Thirty-One Faces of Hope: Brooklyn Sumbry
The lupus community includes people living with lupus, friends, family and supporters across Georgia. For Lupus Awareness Month, we would like to highlight some of our lupus heroes and champions.
Hello, my name is Brooklyn Sumbry and I’m 12 years old. I was recently diagnosed with Lupus. The last couple of months have been an emotional rollercoaster. From looking at me on the outside I look perfectly healthy. It all started in March after my last cheer competition. I was running a fever and in pain all over my body.
My mom took me to the doctor, and they couldn’t figure out what was going on with me, so they sent me to the pediatric emergency room.

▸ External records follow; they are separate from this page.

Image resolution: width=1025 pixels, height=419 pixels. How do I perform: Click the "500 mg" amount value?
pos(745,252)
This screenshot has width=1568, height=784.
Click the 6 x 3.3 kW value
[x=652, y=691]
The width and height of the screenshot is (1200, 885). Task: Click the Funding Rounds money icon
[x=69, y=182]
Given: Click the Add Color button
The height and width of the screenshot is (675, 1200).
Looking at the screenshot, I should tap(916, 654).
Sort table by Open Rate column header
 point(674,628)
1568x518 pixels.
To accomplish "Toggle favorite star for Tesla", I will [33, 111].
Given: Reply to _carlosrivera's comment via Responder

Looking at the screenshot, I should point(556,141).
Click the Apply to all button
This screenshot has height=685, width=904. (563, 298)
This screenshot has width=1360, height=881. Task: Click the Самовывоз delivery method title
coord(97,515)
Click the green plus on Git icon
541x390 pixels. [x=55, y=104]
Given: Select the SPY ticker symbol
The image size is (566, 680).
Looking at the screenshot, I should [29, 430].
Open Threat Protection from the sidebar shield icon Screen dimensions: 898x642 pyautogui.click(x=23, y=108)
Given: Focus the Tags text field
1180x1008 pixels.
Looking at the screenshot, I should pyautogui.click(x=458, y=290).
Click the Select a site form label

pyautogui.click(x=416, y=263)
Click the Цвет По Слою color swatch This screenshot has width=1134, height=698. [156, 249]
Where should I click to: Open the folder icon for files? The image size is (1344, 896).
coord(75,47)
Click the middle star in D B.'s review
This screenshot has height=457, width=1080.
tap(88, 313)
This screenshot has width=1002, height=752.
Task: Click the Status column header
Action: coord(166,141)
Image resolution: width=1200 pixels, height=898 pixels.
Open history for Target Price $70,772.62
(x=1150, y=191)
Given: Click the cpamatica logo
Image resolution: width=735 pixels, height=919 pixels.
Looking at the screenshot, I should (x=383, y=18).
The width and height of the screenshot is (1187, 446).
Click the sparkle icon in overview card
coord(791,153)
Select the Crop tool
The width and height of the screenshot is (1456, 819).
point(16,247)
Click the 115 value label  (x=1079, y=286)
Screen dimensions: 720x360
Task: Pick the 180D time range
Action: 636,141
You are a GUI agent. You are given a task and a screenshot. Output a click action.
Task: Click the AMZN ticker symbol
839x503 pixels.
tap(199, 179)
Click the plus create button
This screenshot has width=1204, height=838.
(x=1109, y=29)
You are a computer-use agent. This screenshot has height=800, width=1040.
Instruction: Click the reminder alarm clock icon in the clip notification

At the emergency room they did blood work and an ultrasound. The nurse came in and told my mom that the ultrasound came back good, but my blood work didn’t. The nurse stated my blood platelets were 12k.
I was sent to the Children’s Hospital in Atlanta. There they ran several other tests. After a couple days of being in the hospital they diagnosed me with this rare blood disorder called ITP and released me from the hospital. We had a follow up appointment in Atlanta a couple of days later to see a hematologist. The hematologist did a CBC (complete blood count) and told us my platelets had went up to 87k and I could resume my normal activities. I had to go back to see the hematologist in 4 weeks. We drove back to Atlanta in a good mood and was ready to hear some good news. The hematologist did a CBC and told me my blood platelets were down to 14k. That was the most devastating news of my life. The only thing I could think of was cheerleading and will I ever be able to cheer again. The hematologist also told me that some of my other blood test came back with red flags and that I had to see a rheumatologist. I left the appointment feeling hopeless and not understanding what was going on with me.
My rheumatologist appointment was scheduled for 05/16/19. However, my mom received a call on April 24th asking could I be in Atlanta on April 25th to see the rheumatologist. I remember my mom telling me that whatever news the doctor told us I was not going to be a victim to it and that I would be victorious.
On April 25th I meet my rheumatologist and that’s when he told me I had lupus and that it was no cure for it. He also told me with the proper treatment I could live a normal life. I was relieved to find out what was going on with me. The doctor immediately started me on treatment and told me that I had to see him monthly. Having lupus have been the hardest thing I have ever had to deal with. I’m hoping that they find a cure for Lupus so that kids and adults like me will not continue dealing with the pain and worry. I also hope to one day become an advocate for people with lupus so I can educate others on this mysterious disease.